Translate this sentence from the salivary cancer abstract below into Spanish: "Expanded use of adjuvant therapy for early-stage disease may also improve patient outcomes."
====== PASSAGE TO READ
Background: Salivary squamous cell carcinomas (SCC) represent a unique disease entity, as many are thought to represent metastases from primary cutaneous malignancies. Nevertheless, they represent a significant proportion of parotid gland cancers and have a notably poor prognosis. Recently, there has been much debate in the literature as to the utility of adjuvant chemotherapy in the treatment of these malignancies, with most studies concluding that there is no survival benefit. We aim to investigate the outcomes associated with the use of adjuvant radiotherapy and chemoradiotherapy in the treatment of early- and late-stage salivary SCC.
Methods: A retrospective study of 2285 adult salivary SCC diagnosed from 2004-2014 in the NCDB was conducted. Patients were divided into early- (I/II) and late-stage (III/IV) groups. Demographic, facility, tumor, and survival variables were included in the analyses. Multivariate Cox survival regressions as well as univariate Kaplan-Meier analyses were conducted.
Results: The use of adjuvant chemoradiotherapy for late-stage patients was associated with improved survival compared to the use of adjuvant radiotherapy alone (HR 0.774, p=0.026). 5-year survival for late-stage patients treated with surgery alone, surgery with adjuvant radiotherapy, and surgery with adjuvant chemoradiotherapy was 31.1% (SE: 2.5), 45.6% (SE: 2.2), and 58.9% (SE: 3.4) (A). Use of adjuvant therapy (either chemoradiotherapy or radiotherapy alone) was associated with improved survival for early-stage patients (HR 0.746, p=0.037) (B).
Conclusion: The addition of chemotherapy to the adjuvant therapy of late-stage patients with salivary SCC may result in improved long-term survival. Expanded use of adjuvant therapy for early-stage disease may also improve patient outcomes.
============
====== ENTRIES SUPPLIED
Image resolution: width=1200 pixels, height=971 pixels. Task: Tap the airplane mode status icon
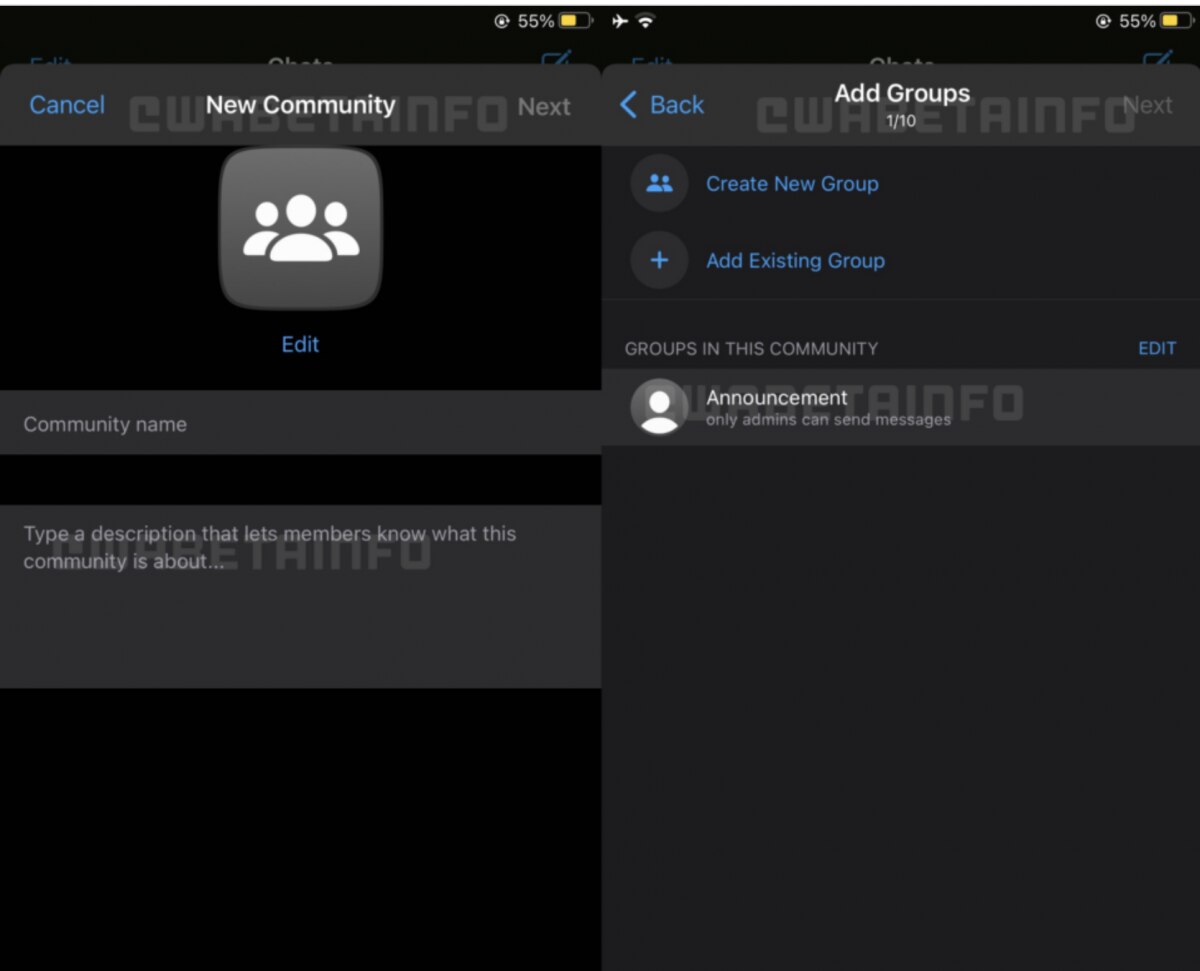(x=620, y=21)
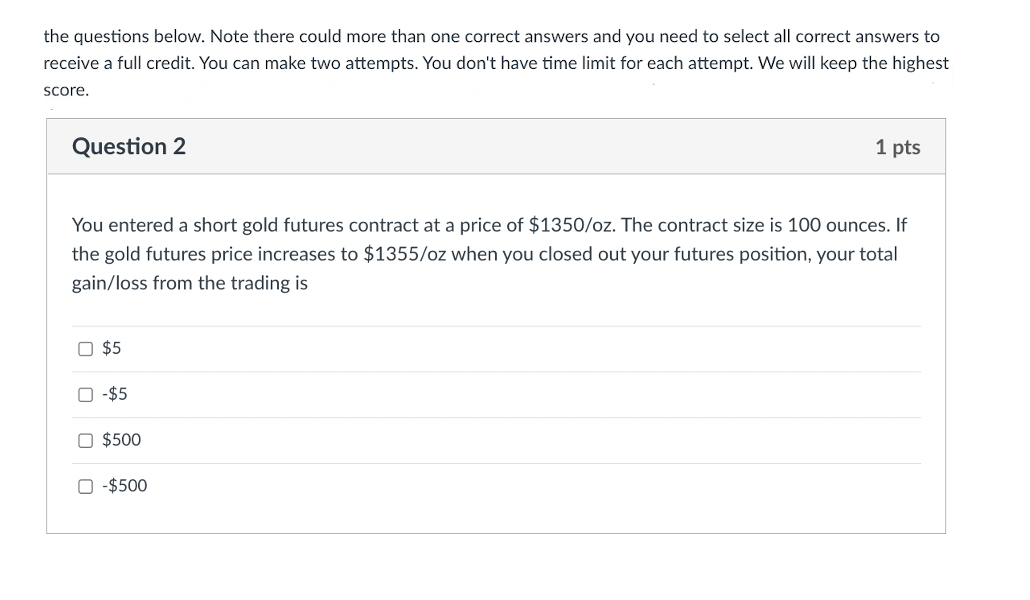This screenshot has width=1030, height=600.
Task: Click the word "score." in instructions
Action: point(66,90)
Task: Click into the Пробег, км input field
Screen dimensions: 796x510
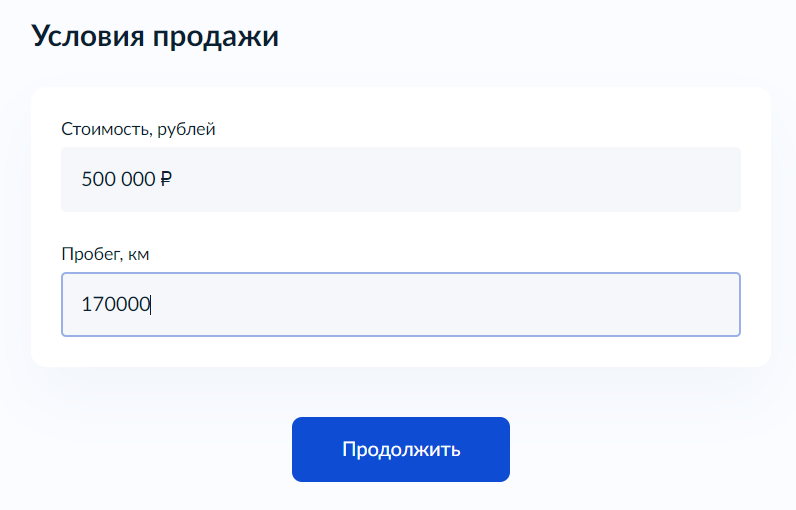Action: pyautogui.click(x=401, y=304)
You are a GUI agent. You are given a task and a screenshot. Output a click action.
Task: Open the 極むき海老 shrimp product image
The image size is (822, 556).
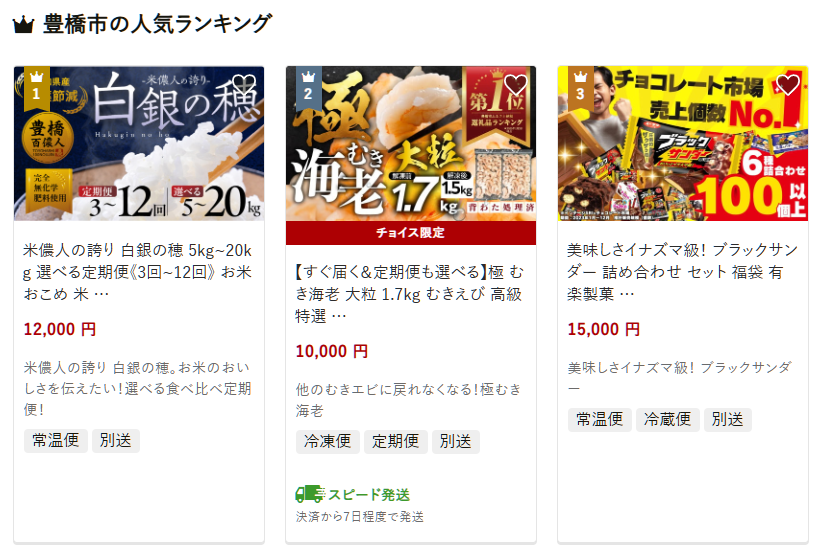(411, 143)
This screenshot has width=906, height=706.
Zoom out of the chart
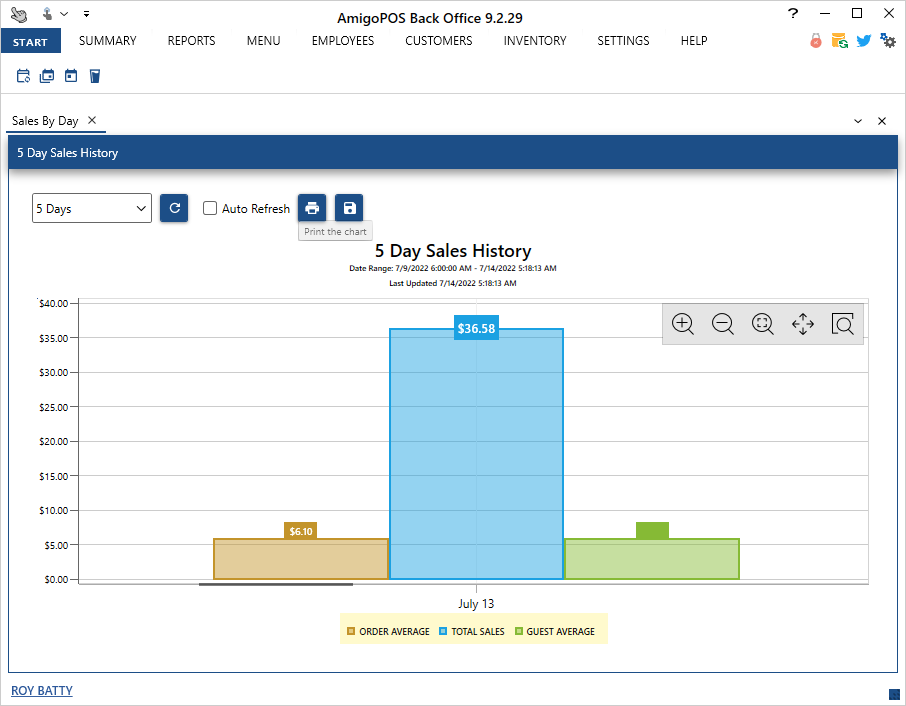click(723, 324)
============
● **TASK ANSWER**
El uso ampliado de la terapia adyuvante en la enfermedad en estadio temprano también podría mejorar los resultados de los pacientes.